(Source data)
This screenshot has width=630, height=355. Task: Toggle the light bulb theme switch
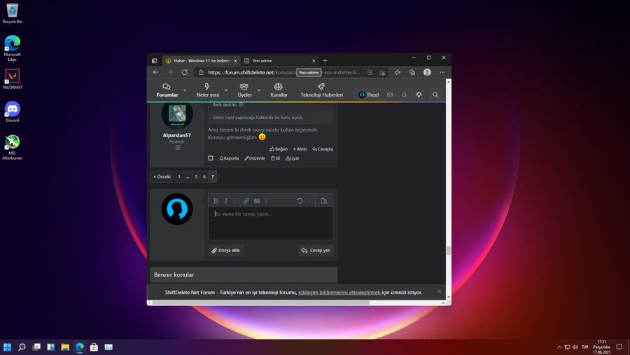click(419, 95)
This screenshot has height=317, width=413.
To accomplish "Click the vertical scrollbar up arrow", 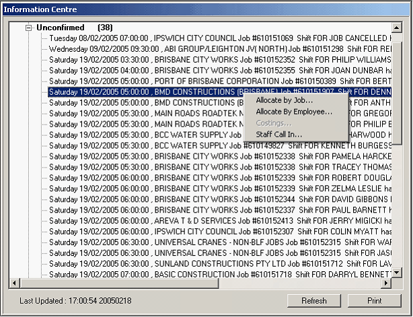I will click(398, 26).
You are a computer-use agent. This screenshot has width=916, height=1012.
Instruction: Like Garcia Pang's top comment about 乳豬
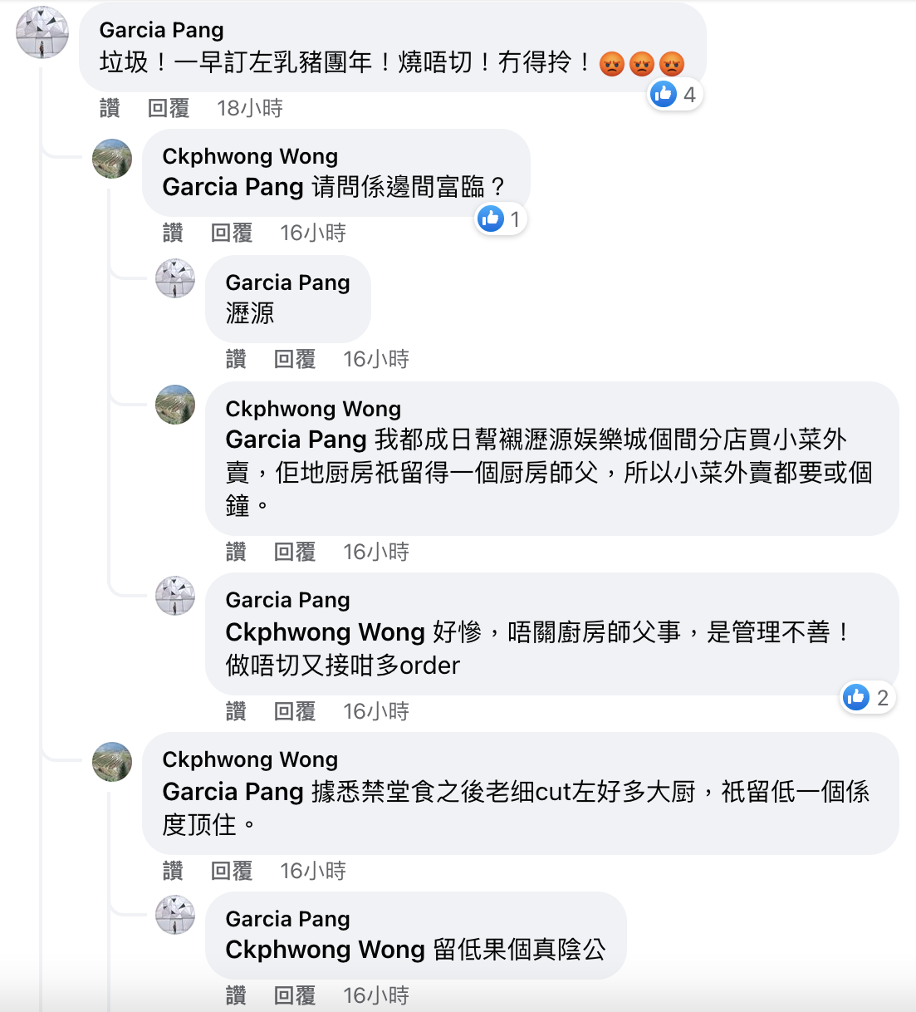pos(110,108)
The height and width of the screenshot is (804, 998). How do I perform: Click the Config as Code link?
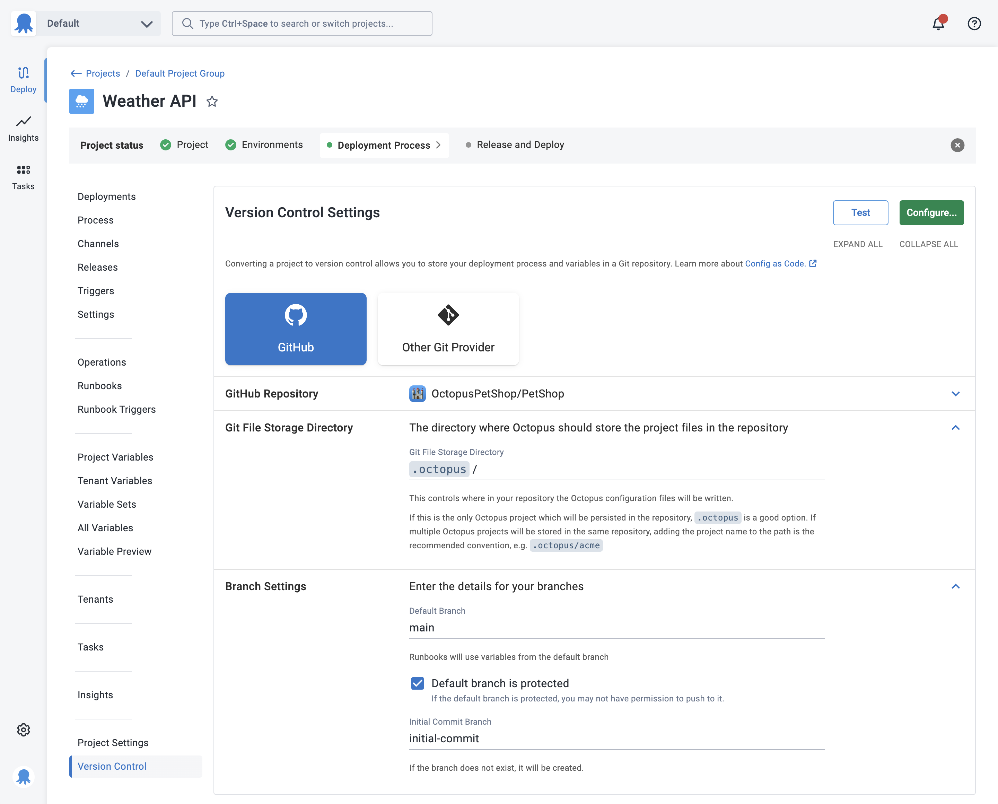click(x=773, y=264)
(End Source data)
**Directions:**
Could you write out exactly the lines from the line containing "Instruction: Like Garcia" to the end of the material, and nothing else? No pictures belong in the copy.

**Problem solution:**
Instruction: Like Garcia Pang's top comment about 乳豬
pos(110,108)
The height and width of the screenshot is (804, 998). How do I perform: Click the Config as Code link?
click(x=773, y=264)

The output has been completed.